Reconciling the clk-1 and aging paradox and categorizing lifespan curves by taking individual specificity into account

Abstract

AbstractThe clk-1 gene encodes the demethoxyubiquinone (DMQ) hydroxylase that is required for biosynthesis of ubiquinone (coenzyme Q). Deletion of clk-1 was lethal in mice, and its mutation in C. elegans mildly extended lifespan, slowed physiological rate and led to sickness. We found that if growth retardation was taken into account the average lifespan of clk-1 mutants would not be prolonged or would be shortened. In addition, recent study showed that knocking down of clk-1 shortened lifespan. Although the extension of lifespan in clk-1 mutants was mild and was not observed sometimes, some progenies indeed had prolonged maximum lifespan even if retardation of growth was taking into account.
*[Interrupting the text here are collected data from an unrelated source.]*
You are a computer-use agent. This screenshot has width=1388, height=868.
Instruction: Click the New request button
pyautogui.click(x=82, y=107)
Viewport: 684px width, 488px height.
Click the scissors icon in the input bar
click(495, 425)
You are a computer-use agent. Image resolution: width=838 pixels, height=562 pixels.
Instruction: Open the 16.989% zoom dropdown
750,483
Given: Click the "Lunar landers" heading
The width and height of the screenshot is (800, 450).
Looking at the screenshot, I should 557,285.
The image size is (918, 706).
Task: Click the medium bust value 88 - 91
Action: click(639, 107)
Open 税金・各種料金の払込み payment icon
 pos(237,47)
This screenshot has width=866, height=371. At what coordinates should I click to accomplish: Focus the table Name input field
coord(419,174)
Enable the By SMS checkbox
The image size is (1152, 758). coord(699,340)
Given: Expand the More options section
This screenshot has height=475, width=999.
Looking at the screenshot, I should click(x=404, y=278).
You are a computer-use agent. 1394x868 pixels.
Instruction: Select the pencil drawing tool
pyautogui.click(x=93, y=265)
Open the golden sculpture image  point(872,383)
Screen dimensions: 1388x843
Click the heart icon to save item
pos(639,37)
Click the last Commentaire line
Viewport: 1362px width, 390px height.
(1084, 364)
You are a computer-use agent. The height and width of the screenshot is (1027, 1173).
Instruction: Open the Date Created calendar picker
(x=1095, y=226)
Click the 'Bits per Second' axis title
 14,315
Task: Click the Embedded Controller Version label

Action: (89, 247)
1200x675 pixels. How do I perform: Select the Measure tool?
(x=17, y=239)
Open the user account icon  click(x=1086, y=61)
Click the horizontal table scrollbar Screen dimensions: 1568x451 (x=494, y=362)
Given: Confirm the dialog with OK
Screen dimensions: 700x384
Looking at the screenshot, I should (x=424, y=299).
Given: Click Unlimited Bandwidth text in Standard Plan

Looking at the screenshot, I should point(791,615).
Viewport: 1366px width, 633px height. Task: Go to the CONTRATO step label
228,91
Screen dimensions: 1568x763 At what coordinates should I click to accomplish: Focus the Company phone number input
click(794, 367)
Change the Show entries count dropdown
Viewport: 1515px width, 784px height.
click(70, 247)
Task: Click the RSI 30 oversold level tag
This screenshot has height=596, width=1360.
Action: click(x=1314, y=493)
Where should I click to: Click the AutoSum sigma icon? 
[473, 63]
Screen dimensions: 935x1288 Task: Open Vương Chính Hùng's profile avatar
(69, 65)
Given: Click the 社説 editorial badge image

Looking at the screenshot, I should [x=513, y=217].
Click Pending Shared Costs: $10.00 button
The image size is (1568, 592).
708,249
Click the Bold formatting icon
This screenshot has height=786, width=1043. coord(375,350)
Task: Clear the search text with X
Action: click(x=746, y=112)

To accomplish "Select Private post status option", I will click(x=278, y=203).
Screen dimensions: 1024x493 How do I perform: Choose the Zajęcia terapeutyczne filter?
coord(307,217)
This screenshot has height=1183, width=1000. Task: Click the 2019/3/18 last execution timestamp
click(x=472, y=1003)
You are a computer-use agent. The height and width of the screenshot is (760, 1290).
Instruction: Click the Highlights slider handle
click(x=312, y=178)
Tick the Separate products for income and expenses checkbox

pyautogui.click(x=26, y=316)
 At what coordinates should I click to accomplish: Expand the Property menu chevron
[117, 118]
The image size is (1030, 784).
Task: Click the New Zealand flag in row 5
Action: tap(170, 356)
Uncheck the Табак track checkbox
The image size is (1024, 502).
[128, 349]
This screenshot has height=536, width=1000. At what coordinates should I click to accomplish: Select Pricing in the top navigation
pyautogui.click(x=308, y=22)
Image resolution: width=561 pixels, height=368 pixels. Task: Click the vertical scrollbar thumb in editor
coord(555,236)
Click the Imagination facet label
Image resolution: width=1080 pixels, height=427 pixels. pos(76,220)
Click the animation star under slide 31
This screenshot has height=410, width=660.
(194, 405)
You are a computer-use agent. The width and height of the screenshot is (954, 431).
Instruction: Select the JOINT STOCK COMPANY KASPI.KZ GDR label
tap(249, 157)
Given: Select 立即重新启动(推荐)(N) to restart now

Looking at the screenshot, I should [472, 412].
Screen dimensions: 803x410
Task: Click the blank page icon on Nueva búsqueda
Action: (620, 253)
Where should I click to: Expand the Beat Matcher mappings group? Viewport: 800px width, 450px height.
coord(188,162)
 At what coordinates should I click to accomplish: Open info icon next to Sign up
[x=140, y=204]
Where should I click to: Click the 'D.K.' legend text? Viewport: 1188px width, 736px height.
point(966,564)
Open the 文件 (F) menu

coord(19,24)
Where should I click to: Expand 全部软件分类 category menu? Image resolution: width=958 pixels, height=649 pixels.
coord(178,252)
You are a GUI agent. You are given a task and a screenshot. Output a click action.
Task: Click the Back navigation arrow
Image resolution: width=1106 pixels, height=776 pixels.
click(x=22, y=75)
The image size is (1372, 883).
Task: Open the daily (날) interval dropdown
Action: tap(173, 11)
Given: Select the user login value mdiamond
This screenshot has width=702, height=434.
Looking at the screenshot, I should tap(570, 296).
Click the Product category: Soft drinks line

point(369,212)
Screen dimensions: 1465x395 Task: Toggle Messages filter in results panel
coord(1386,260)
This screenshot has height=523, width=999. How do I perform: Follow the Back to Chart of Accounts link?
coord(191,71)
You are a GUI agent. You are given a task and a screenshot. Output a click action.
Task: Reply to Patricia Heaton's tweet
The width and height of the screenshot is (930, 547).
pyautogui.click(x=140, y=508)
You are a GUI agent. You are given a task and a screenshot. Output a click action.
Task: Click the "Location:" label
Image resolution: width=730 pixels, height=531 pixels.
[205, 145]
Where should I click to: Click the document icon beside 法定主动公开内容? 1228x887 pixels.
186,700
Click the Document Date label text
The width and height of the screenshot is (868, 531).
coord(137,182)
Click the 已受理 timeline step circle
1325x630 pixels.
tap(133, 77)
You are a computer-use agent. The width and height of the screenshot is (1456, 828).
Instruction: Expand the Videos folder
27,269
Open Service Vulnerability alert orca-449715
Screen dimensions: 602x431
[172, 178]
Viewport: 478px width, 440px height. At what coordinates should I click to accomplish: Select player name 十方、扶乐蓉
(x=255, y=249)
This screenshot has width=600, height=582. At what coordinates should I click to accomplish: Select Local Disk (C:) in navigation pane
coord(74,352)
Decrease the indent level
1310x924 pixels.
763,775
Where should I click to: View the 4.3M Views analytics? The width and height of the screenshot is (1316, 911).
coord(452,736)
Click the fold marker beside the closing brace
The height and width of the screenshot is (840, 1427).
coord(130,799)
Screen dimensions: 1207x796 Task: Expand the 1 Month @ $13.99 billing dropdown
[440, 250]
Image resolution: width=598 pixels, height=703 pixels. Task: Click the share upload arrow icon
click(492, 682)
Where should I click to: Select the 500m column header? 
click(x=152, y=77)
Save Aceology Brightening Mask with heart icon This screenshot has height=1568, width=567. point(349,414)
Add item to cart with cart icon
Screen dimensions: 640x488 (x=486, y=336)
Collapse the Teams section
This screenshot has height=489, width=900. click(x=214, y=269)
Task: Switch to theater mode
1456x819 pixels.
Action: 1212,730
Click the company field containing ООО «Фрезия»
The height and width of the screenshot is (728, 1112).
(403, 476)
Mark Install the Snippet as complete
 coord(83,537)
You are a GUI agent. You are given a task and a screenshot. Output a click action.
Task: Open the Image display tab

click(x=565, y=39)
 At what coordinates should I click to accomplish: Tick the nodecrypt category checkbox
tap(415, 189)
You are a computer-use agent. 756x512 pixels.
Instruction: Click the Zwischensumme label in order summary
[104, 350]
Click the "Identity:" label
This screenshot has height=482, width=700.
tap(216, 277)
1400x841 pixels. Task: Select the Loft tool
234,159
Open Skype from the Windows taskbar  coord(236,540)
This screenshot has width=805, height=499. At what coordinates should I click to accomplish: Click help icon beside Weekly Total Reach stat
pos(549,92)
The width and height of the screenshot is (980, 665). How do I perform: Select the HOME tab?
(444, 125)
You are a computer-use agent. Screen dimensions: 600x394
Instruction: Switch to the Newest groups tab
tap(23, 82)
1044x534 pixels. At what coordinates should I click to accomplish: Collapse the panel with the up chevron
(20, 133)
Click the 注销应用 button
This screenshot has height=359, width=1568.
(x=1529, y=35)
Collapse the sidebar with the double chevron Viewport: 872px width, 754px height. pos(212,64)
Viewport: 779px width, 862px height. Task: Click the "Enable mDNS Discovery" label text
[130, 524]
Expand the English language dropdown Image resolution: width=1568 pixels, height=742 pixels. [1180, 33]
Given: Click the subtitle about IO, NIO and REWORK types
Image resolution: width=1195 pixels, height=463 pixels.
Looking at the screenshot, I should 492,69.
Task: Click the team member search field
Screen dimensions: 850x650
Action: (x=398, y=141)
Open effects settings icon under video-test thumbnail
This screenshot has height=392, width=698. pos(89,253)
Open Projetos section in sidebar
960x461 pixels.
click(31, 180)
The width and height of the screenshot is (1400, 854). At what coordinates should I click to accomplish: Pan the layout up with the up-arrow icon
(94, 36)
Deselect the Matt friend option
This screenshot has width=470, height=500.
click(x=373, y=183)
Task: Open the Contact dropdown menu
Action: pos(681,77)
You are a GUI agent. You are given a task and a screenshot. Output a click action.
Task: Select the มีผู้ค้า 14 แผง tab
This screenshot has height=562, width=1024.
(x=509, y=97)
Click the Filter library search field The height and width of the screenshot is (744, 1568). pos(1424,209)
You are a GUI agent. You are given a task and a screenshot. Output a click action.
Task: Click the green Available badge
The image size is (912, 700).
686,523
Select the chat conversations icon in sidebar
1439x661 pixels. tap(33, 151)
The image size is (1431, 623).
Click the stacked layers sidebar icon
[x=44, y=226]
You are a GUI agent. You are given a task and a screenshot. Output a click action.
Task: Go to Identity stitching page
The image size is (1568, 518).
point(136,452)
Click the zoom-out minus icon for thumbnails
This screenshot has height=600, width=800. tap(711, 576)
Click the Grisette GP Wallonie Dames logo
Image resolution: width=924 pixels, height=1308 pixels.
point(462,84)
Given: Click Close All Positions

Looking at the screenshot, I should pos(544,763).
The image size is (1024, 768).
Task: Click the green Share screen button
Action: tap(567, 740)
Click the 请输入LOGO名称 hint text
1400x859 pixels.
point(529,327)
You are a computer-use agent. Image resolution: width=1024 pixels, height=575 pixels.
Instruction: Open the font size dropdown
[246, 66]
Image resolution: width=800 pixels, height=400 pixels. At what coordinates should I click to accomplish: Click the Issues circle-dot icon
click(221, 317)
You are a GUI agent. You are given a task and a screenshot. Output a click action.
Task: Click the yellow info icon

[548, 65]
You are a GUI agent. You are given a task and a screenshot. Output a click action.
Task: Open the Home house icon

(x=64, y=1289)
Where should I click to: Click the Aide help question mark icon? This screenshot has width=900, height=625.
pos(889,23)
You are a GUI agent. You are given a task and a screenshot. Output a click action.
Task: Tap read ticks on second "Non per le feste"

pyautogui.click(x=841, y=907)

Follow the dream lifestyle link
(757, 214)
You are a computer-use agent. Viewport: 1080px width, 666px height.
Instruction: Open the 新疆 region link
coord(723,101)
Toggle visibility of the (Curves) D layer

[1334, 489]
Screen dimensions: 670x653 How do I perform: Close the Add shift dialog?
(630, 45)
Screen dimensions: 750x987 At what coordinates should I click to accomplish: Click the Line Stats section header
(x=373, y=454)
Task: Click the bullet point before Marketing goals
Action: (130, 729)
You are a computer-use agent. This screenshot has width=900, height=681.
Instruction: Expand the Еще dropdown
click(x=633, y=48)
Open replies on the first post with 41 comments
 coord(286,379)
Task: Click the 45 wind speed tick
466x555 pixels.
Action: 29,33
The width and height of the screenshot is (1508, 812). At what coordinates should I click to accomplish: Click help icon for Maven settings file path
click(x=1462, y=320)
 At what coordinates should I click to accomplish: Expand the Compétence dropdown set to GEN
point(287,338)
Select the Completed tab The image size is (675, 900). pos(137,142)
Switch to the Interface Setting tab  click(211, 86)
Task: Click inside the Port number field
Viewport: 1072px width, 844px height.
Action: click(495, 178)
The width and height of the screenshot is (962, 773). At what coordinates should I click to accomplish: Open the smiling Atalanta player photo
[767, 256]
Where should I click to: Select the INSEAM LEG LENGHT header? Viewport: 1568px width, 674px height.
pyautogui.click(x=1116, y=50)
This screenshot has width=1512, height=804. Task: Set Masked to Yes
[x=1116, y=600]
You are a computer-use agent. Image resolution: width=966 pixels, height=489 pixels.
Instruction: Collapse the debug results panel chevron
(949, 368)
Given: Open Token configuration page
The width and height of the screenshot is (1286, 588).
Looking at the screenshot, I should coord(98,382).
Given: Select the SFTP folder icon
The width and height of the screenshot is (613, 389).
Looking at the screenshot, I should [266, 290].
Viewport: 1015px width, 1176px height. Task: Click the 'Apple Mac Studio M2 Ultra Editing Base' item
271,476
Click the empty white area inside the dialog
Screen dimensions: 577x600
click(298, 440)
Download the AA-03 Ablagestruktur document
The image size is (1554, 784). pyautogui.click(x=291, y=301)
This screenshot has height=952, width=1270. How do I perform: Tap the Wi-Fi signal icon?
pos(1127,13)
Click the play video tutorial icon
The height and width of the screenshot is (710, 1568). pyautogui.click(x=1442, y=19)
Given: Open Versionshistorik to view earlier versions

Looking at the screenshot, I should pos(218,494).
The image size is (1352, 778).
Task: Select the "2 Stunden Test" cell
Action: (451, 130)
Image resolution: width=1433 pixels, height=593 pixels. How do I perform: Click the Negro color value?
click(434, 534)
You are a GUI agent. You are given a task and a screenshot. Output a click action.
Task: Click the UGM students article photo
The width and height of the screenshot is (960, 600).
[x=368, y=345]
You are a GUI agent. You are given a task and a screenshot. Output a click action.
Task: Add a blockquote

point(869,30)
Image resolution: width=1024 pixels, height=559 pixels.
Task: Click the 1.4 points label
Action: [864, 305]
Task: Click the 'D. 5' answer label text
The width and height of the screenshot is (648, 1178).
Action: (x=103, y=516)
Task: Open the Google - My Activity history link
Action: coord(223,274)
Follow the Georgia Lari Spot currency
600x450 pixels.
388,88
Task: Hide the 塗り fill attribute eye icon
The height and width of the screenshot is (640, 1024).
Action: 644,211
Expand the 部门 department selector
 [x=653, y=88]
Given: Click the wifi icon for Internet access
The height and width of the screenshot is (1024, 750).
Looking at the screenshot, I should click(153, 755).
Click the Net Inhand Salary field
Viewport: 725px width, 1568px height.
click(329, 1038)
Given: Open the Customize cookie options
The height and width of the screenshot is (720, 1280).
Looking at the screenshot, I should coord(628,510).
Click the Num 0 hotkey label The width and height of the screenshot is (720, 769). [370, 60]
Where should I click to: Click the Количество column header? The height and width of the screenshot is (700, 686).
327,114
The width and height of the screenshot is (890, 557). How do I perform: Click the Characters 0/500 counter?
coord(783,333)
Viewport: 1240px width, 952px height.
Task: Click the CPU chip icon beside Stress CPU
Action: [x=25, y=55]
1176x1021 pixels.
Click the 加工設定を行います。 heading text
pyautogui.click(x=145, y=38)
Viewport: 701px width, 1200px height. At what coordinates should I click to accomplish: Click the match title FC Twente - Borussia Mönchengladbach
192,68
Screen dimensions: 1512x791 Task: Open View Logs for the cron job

These paradoxes implicate the existence of individual specificity in the aging process even in the same cohort, just like a drug is beneficial for some people while for others it is detrimental. We further categorized lifespan curves into five kinds of patterns according to the lifespan alternations observed in organisms: N (normal); L (long-lived); S (short-lived); F (flattened); ST (steepened), and found that the curve of clk-1 mutants fit into the F pattern. The reasons behind the individual specificity and its implications in aging process deserves further investigations.